### Your task
Look below for the line containing "Where should I click to: Click the Audit"; from there through the line containing "The image size is (1379, 809).", both lines included, please set down each line exactly and nothing else.

### Provided entries

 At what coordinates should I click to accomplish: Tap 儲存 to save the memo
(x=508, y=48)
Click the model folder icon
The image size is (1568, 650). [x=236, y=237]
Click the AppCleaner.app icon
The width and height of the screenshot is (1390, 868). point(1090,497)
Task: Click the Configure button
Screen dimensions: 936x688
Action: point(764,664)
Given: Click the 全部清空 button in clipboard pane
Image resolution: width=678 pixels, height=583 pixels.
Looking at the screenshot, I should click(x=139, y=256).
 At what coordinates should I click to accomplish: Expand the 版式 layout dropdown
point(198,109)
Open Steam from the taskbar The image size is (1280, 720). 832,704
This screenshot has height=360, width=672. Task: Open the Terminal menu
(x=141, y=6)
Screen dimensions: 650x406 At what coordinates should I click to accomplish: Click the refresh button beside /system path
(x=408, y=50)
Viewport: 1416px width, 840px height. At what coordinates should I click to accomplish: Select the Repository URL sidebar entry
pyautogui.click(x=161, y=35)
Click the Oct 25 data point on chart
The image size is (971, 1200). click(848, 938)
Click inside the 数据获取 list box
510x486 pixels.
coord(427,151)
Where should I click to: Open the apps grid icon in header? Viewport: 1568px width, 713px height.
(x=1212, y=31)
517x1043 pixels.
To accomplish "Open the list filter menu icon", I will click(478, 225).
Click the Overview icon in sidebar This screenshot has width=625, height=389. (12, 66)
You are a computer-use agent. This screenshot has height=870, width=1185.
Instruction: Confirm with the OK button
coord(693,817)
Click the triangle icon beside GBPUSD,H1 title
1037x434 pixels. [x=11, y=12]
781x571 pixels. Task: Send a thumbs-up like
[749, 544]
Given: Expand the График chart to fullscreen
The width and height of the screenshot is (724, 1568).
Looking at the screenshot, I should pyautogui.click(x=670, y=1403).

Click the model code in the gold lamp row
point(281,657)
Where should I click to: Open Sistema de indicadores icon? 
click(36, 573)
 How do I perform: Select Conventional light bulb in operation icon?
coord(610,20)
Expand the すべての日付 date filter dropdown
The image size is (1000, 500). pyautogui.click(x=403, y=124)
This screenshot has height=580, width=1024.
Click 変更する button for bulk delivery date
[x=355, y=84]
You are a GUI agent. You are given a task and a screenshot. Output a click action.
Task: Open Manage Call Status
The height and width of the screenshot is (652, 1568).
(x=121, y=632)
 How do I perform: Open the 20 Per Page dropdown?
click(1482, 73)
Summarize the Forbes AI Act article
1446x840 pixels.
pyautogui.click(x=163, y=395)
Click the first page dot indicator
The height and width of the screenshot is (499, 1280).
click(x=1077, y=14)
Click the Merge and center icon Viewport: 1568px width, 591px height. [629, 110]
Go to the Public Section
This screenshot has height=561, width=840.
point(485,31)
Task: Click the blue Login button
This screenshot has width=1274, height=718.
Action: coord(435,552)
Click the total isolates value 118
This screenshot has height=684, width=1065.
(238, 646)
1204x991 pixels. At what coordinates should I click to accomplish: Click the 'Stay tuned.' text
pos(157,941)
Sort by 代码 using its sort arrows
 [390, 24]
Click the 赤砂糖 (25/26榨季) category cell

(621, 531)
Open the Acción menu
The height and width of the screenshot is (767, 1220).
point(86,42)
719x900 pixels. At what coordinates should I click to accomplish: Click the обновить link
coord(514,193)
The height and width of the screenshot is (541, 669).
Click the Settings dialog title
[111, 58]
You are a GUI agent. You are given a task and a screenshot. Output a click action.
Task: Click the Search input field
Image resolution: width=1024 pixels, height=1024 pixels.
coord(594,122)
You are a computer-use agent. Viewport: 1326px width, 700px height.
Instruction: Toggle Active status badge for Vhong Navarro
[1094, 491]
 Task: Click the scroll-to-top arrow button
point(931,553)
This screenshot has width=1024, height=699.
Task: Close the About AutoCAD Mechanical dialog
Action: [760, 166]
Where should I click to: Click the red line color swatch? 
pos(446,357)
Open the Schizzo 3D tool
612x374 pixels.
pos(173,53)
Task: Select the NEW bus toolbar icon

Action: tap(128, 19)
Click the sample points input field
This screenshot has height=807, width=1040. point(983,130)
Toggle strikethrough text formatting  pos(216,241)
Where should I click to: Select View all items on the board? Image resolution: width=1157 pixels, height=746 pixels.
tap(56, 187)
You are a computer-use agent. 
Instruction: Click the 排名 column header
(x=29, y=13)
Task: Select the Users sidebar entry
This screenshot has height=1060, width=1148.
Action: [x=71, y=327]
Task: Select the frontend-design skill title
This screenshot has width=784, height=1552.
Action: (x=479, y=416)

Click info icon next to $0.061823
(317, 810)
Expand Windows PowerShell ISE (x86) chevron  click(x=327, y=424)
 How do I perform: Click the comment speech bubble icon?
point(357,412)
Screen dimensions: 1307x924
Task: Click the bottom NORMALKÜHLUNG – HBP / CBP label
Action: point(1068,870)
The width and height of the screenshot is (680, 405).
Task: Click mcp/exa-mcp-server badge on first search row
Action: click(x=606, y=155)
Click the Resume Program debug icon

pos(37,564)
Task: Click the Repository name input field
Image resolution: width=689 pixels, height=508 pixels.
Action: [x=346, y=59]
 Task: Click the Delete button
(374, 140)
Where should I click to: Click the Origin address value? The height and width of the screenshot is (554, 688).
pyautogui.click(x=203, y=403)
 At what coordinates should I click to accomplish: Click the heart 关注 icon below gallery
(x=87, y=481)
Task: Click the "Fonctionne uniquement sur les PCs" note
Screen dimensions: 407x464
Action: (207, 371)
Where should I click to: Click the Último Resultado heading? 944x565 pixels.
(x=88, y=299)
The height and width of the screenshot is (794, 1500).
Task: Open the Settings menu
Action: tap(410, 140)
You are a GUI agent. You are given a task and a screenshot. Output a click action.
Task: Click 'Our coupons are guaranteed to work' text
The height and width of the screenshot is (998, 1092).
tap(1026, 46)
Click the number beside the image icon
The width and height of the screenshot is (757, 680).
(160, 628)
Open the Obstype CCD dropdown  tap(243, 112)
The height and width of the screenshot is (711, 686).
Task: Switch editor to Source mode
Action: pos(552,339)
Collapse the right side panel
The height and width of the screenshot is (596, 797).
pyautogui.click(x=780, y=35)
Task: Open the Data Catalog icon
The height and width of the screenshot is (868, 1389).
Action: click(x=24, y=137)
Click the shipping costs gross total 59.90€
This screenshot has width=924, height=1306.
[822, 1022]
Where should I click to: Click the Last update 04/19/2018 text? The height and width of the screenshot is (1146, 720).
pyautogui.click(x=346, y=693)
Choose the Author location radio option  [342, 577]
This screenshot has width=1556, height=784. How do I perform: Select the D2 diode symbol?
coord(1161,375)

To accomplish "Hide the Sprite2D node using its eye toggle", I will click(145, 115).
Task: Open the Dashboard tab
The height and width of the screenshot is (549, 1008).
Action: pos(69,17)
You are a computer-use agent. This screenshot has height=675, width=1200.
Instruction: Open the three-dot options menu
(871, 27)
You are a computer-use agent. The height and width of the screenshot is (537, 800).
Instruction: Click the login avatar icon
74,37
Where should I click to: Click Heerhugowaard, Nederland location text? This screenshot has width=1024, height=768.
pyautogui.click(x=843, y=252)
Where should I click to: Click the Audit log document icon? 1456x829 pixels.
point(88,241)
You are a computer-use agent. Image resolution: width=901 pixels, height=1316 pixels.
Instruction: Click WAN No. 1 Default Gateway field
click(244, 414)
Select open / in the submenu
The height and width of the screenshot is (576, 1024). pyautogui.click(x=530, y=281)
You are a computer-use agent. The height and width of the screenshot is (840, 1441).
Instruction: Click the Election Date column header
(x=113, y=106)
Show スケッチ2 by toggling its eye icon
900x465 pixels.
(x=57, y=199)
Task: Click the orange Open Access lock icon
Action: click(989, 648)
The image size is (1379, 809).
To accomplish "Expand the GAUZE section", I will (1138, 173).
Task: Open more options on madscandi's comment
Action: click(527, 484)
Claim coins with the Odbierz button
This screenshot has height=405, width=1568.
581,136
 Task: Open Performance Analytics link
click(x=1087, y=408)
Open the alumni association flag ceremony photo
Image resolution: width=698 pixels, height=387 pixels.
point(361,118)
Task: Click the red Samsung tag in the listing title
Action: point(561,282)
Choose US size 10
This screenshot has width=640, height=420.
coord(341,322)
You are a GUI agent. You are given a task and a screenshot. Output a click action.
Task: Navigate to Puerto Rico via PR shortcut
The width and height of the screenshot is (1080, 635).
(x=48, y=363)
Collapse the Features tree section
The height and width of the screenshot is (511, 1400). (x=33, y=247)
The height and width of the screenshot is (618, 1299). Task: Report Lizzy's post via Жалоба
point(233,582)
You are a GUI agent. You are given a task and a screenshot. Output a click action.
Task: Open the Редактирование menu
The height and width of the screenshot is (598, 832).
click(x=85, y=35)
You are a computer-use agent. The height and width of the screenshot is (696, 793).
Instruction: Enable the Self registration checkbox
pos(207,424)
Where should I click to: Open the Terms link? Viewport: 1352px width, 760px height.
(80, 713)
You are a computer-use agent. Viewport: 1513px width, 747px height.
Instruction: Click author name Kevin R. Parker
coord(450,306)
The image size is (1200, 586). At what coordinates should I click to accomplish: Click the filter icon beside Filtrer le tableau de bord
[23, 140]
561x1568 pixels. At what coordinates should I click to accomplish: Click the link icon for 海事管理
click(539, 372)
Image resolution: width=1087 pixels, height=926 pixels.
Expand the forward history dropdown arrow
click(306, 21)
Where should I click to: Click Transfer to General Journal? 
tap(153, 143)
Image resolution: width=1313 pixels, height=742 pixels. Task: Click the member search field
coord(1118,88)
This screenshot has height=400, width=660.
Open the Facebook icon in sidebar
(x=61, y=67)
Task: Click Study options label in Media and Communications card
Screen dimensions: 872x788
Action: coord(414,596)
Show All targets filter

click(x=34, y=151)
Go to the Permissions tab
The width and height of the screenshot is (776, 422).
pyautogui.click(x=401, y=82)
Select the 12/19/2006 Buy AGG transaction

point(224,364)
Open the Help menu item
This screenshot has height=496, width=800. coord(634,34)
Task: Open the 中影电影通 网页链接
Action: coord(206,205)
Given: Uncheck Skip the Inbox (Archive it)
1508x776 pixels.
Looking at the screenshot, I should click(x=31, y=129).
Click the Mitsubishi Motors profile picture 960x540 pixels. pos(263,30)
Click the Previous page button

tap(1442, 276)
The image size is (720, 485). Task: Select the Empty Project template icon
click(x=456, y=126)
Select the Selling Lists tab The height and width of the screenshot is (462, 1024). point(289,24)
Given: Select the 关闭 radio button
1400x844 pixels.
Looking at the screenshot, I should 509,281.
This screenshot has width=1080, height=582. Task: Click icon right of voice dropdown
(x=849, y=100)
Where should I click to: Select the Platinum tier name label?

### Result for this exercise
Where should I click to: Click the Audit log document icon? 1456x829 pixels.
point(88,241)
You are a computer-use agent. Image resolution: width=901 pixels, height=1316 pixels.
Instruction: Click WAN No. 1 Default Gateway field
click(244, 414)
Select open / in the submenu
The height and width of the screenshot is (576, 1024). pyautogui.click(x=530, y=281)
You are a computer-use agent. The height and width of the screenshot is (840, 1441).
Instruction: Click the Election Date column header
(x=113, y=106)
Show スケッチ2 by toggling its eye icon
900x465 pixels.
(x=57, y=199)
Task: Click the orange Open Access lock icon
Action: click(989, 648)
The image size is (1379, 809).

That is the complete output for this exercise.